Start of Source data

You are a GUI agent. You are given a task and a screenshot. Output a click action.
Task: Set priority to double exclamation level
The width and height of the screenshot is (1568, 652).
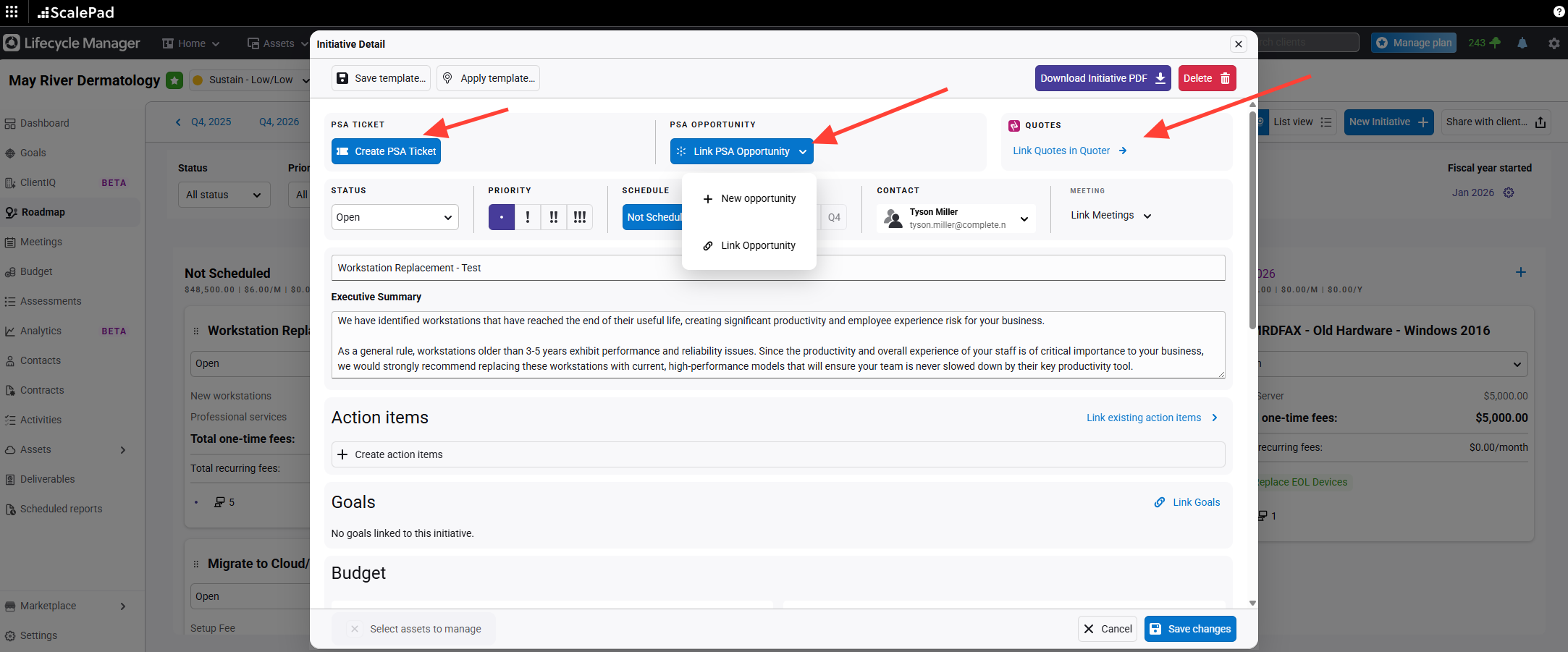click(x=553, y=217)
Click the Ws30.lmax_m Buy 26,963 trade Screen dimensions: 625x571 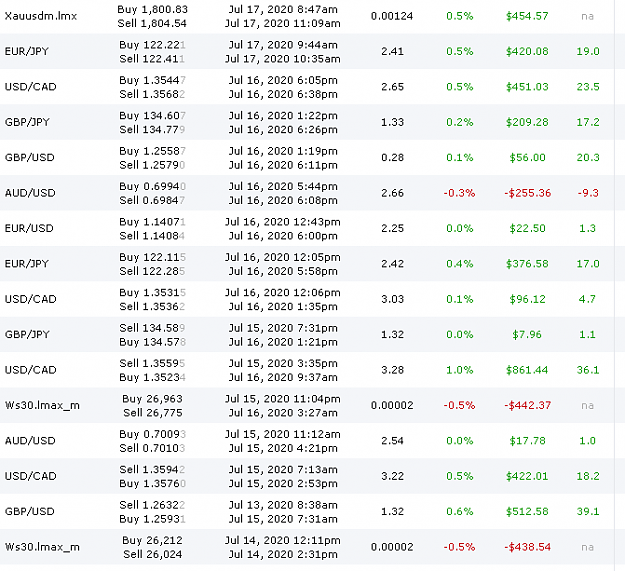[307, 406]
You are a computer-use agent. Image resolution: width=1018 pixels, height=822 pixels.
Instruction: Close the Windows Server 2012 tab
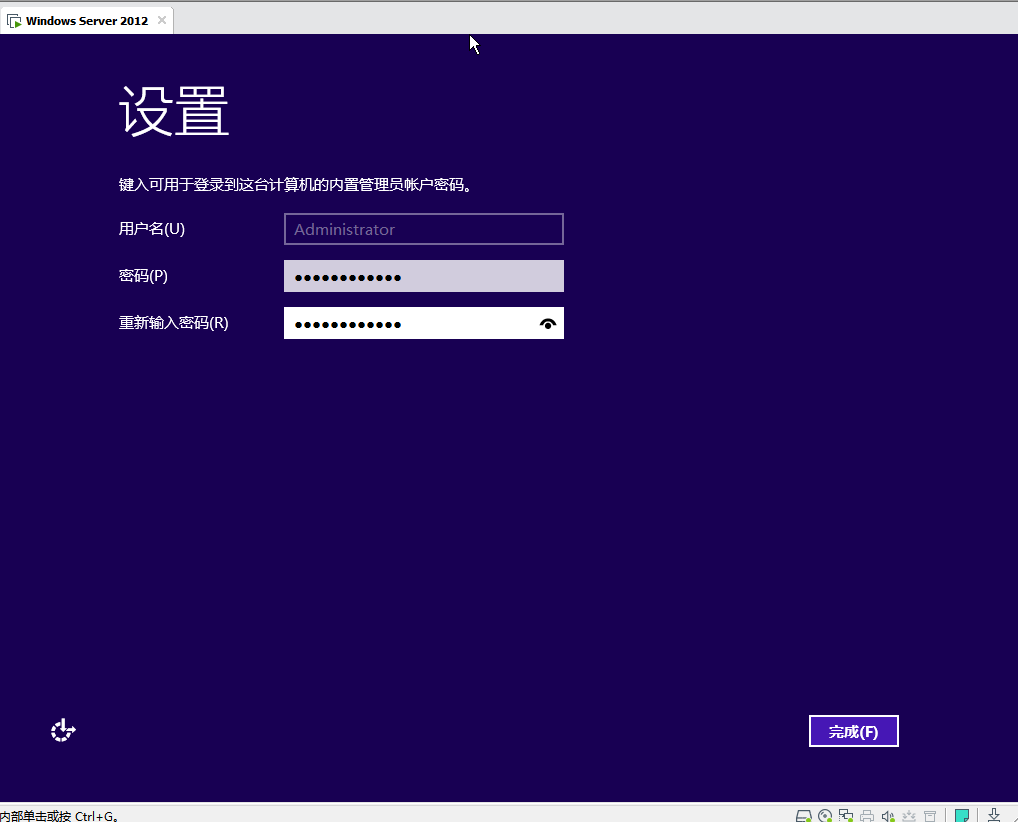pos(162,21)
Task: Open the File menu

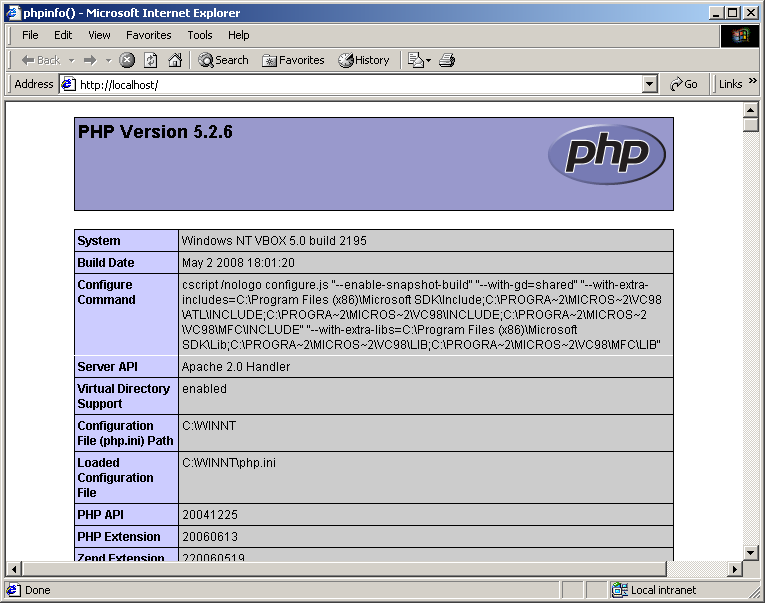Action: coord(30,35)
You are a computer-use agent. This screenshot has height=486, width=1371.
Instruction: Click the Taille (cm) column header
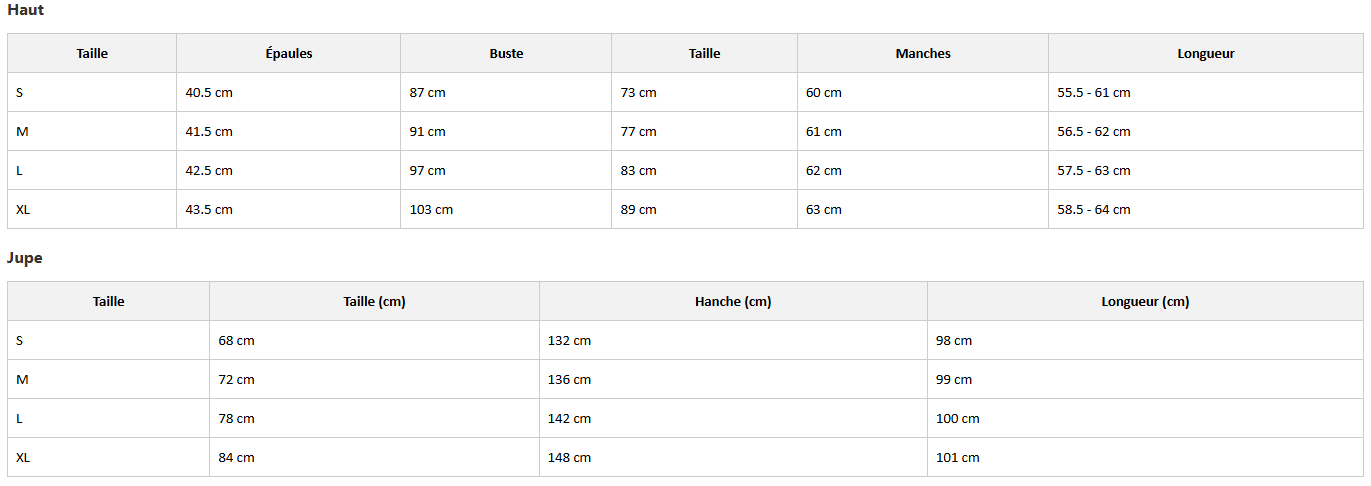pyautogui.click(x=374, y=302)
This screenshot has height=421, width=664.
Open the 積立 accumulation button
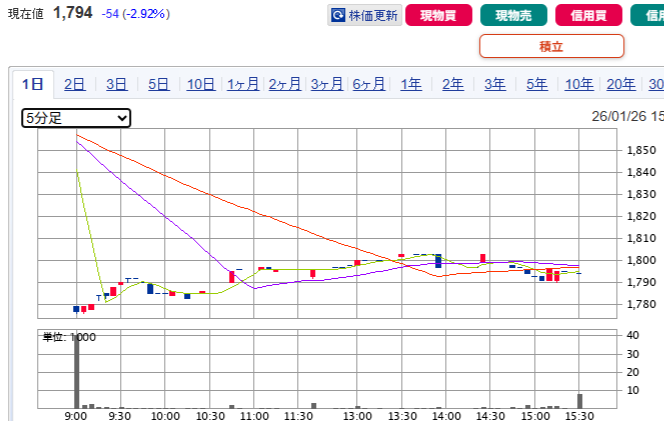point(551,46)
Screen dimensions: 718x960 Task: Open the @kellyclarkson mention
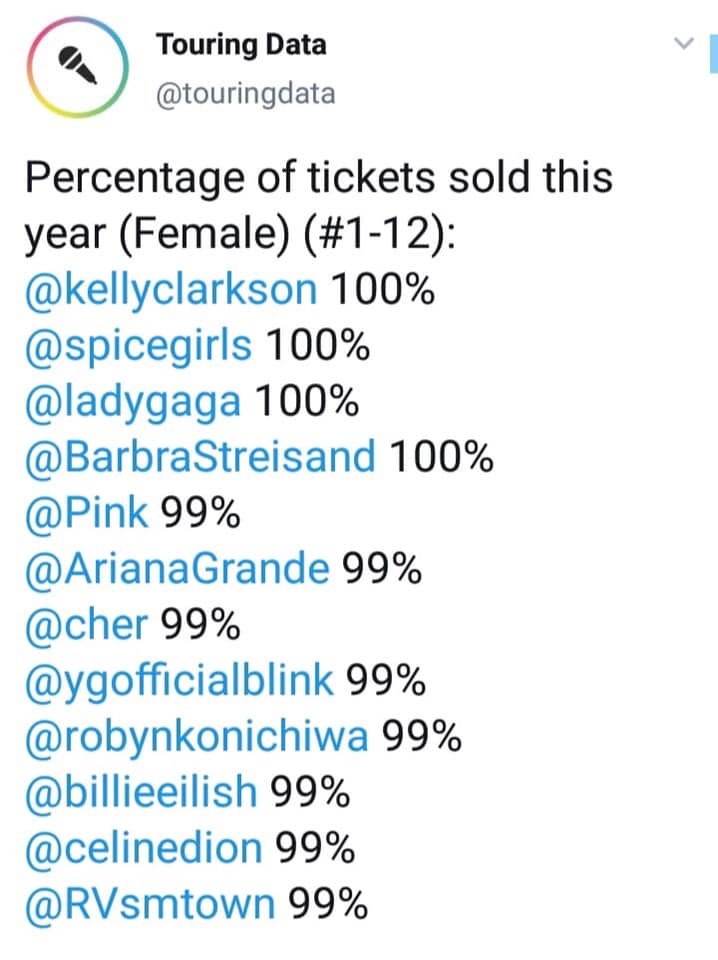pyautogui.click(x=170, y=290)
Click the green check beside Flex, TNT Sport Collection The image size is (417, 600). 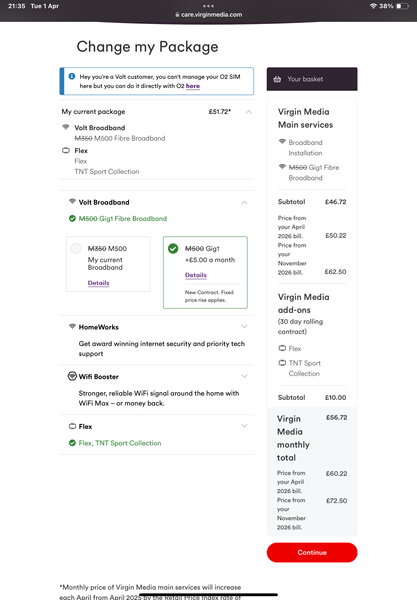click(x=72, y=443)
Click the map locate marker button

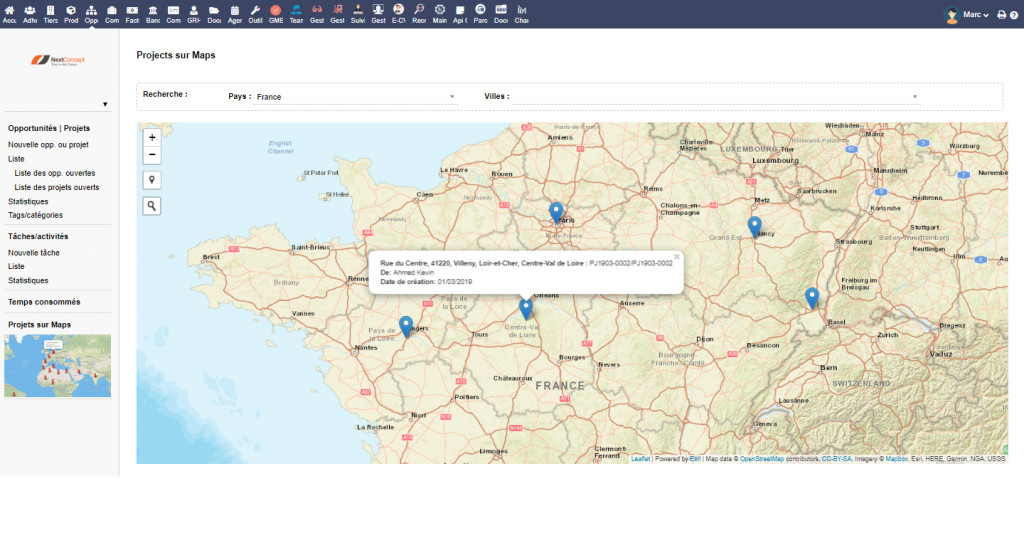[152, 181]
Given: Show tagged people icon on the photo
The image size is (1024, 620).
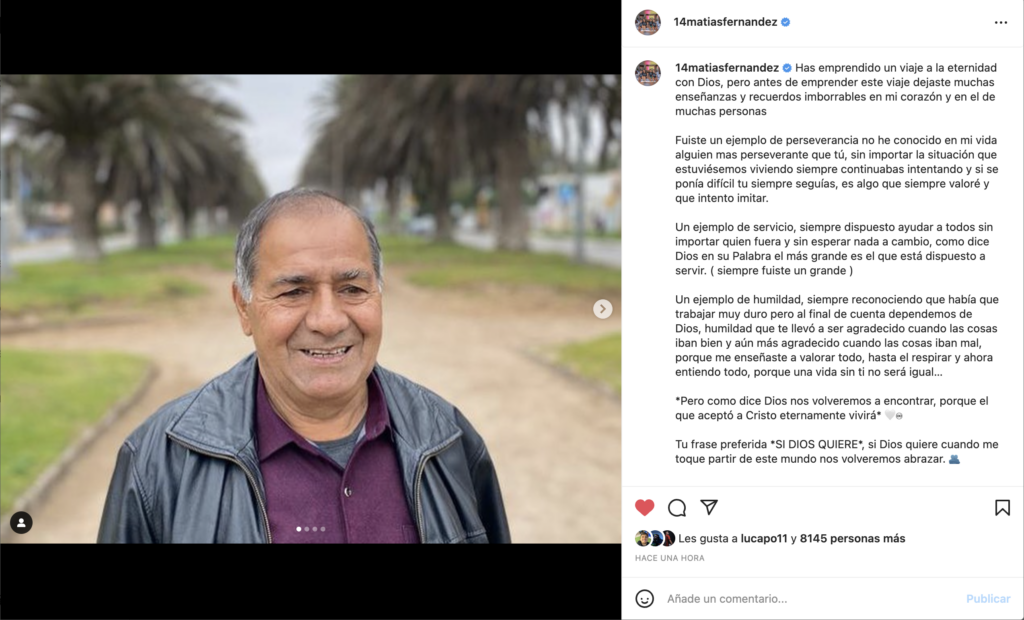Looking at the screenshot, I should pos(21,522).
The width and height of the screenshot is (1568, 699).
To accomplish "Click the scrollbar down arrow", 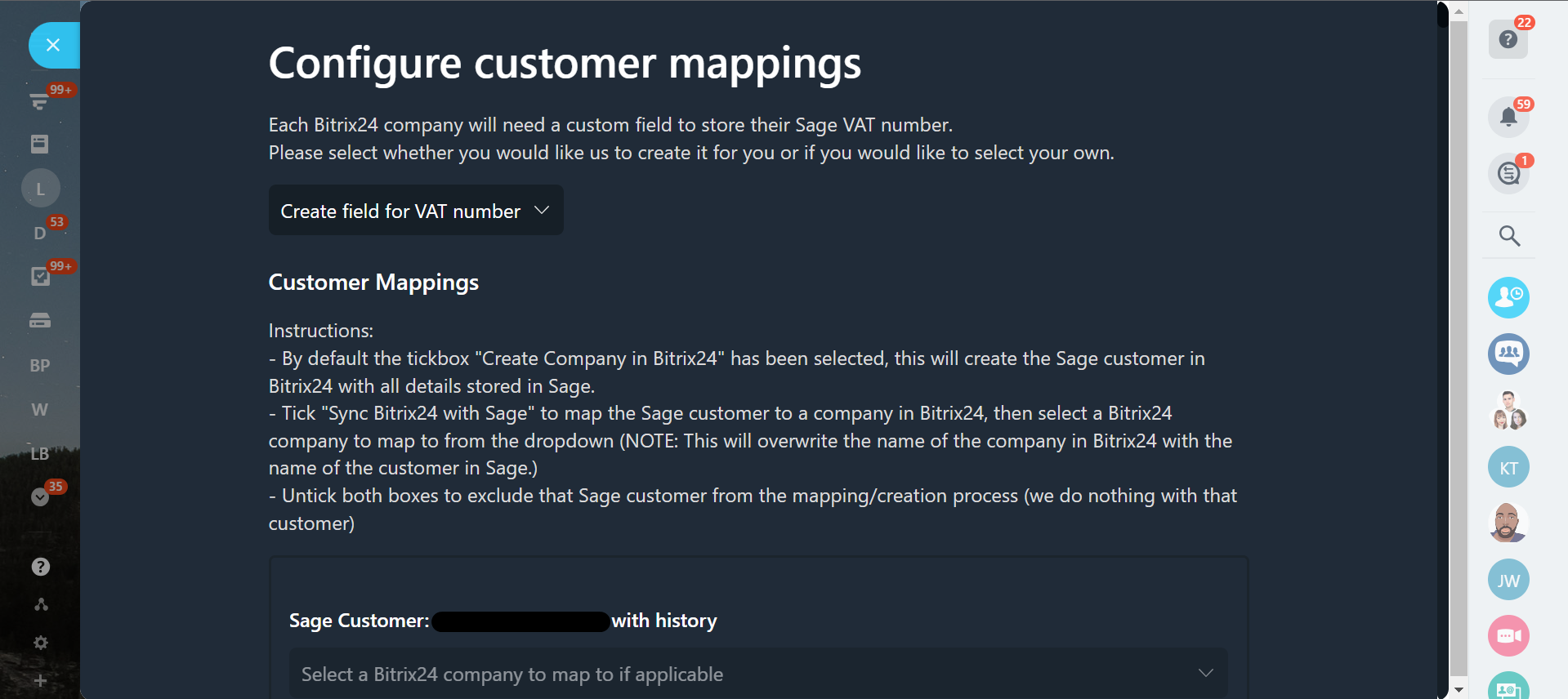I will 1459,690.
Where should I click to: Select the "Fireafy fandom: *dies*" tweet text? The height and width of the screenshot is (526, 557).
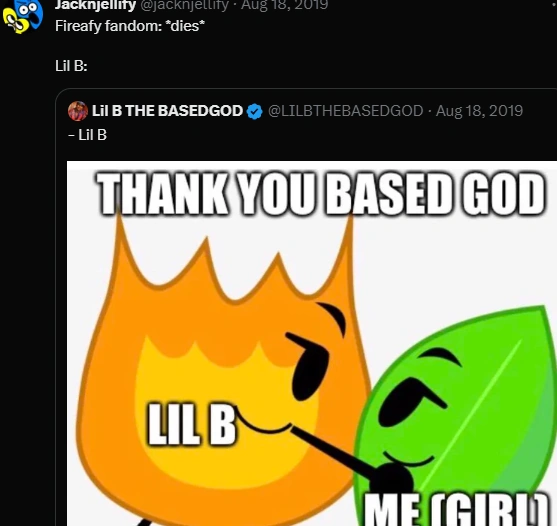pos(130,26)
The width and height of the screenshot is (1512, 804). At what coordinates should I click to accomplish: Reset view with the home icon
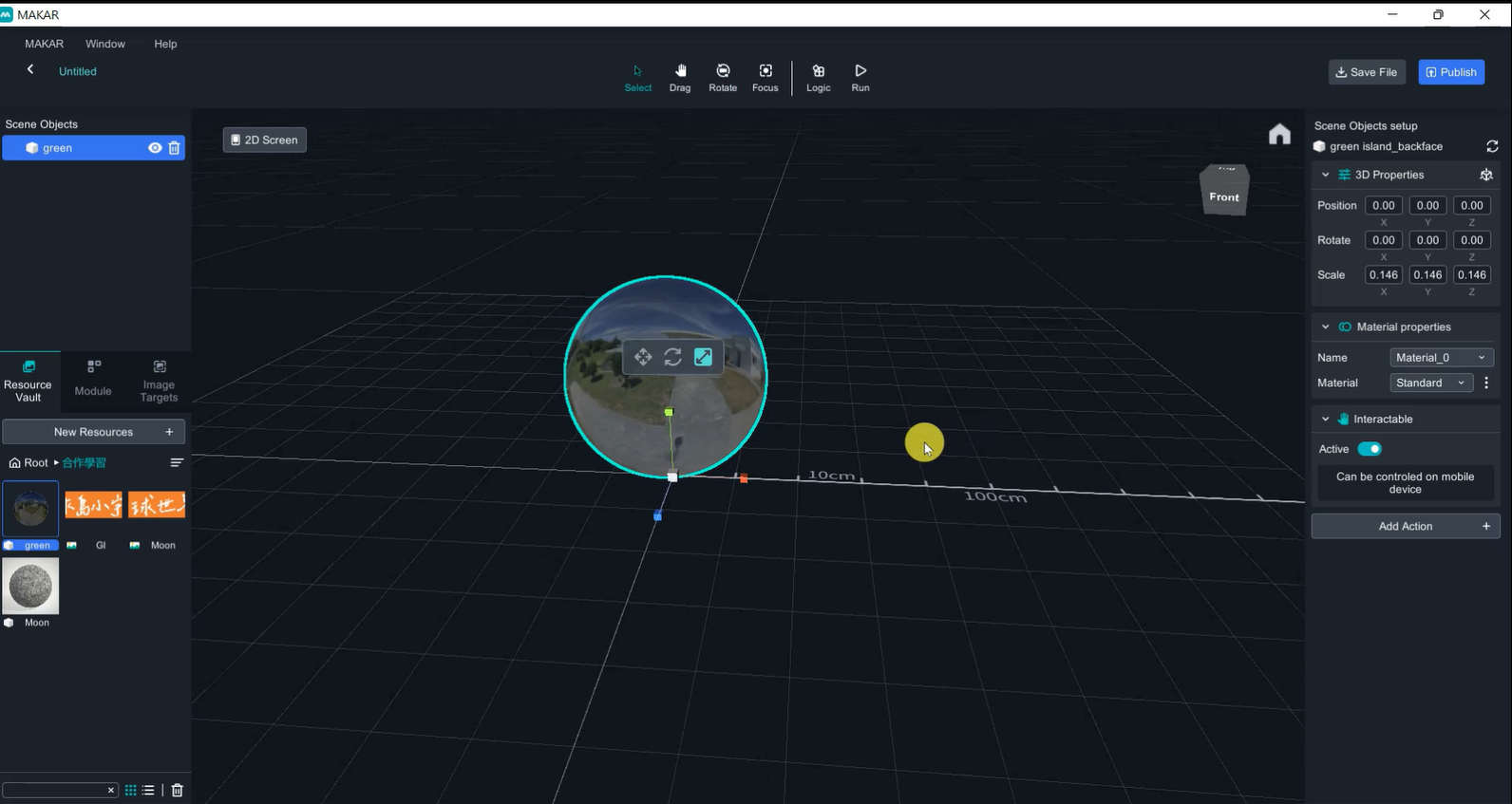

End of Source data

§ Task details
Omit all pictures, and repeat exactly the lines from the line containing "Where should I" through the end of the data.

§ Solved problem
Where should I click to: Select the "Fireafy fandom: *dies*" tweet text? The height and width of the screenshot is (526, 557).
pos(130,26)
The width and height of the screenshot is (1512, 804). At what coordinates should I click to accomplish: Reset view with the home icon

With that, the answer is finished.